How to Achieve Sustainability in AI

Sustainable AI development appears to be a distant aspiration, as major technology firms that once pledged to reduce emissions accelerate the construction of large data centers reliant on fossil fuels.
The frenzy to advance AI technology regardless of costs has been fueled by the Trump administration’s rollback of environmental safeguards.
However, despite these challenges, Sasha Luccioni, an AI sustainability researcher, believes there is an unprecedented demand for transparency in AI from both companies and consumers.
Luccioni has emerged as a key advocate for increasing awareness of AI’s environmental effects during her four-year tenure at Hugging Face, an AI firm, where she has led initiatives like a leaderboard tracking the energy efficiency of open-source AI models. She has also been a vocal critic of leading AI companies that, according to her, intentionally conceal energy and sustainability data from the public.
She is now launching the Sustainable AI Group, a new initiative alongside former Salesforce sustainability chief Boris Gamazaychikov.

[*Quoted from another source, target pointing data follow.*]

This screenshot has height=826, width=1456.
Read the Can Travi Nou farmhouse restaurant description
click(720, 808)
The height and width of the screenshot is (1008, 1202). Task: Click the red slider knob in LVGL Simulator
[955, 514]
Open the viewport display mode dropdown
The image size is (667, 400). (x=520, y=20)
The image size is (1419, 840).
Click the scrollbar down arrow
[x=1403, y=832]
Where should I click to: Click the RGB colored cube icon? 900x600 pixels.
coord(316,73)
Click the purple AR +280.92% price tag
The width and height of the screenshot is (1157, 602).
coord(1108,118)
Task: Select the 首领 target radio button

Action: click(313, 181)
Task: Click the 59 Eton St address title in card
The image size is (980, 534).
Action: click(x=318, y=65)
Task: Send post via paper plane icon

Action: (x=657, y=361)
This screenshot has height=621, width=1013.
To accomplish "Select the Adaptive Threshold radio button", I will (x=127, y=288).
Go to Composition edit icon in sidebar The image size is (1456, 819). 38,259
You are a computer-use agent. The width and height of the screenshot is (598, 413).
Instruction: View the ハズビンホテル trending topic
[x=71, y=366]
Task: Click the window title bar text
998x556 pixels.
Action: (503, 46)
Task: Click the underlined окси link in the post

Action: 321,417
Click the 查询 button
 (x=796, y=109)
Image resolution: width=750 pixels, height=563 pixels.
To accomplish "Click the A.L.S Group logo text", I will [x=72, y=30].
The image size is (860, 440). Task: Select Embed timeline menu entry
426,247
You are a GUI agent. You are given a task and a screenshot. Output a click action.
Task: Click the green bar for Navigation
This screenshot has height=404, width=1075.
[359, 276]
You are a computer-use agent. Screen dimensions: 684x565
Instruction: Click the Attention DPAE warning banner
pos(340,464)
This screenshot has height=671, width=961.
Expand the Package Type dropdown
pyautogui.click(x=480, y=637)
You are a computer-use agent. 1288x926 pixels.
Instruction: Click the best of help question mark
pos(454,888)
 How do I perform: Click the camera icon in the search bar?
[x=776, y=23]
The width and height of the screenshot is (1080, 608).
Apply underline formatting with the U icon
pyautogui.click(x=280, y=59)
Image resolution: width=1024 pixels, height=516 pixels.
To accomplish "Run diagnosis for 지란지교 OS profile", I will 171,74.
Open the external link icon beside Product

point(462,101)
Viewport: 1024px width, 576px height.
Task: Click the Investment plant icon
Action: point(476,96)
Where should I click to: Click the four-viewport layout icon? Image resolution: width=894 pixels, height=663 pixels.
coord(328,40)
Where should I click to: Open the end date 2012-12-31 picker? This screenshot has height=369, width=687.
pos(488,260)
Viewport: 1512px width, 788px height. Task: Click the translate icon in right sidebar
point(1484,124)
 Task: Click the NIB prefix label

Their mission will involve assisting companies in exploring questions like, “what levers can we adjust to mitigate negative impacts?” Luccioni is also keen on investigating the energy requirements of various AI tools, from speech-to-text translation to photo-to-video conversions, areas she feels are currently underexplored.
Luccioni recently spoke with WIRED about the increasing call for sustainable AI and her expectations from major tech firms.
This interview has been edited for length and clarity.
WIRED: I often hear from individuals concerned about environmental issues and AI, but companies seem less vocal. What insights have you gained from those engaged with AI in business settings, and what concerns do they express?
Sasha Luccioni: First off, there’s significant pressure from employees—and from boards and directors—demanding quantifiable impacts. Employees are asking, “If we’re using Copilot, how does this align with our ESG objectives?”
For many organizations, AI has become integral to their offerings. Thus, it’s crucial for them to understand associated risks and the operational environments of their models. They cannot afford to utilize models without knowing the locations of their data centers or the power grids involved. It’s essential to assess supply chain emissions, transportation emissions, and other factors.
It’s no longer about abandoning AI; that conversation has evolved. It’s about selecting appropriate models, for instance, and signaling that the energy source is significant enough that consumers are willing to invest more in data centers powered by renewable energy. There are viable routes forward; it’s simply about identifying the right proponents.
Moreover, the sustainability landscape for global enterprises must be quite different from that in the US, correct? While the US government may not prioritize this, other nations are more engaged.
In Europe, the EU AI Act has incorporated sustainability as a vital element from the outset. Numerous clauses are included, and initial reporting initiatives are just beginning.
Even in Asia, there’s a push for greater transparency. The International Energy Agency has been producing reports on AI and energy consumption. During discussions, officials indicated that other nations realize the IEA sources their data from member countries, and many of these countries lack specific figures for data centers. This gap hinders their ability to make informed future projections about capacity needs. Some nations have begun advocating against the practices of data center developers.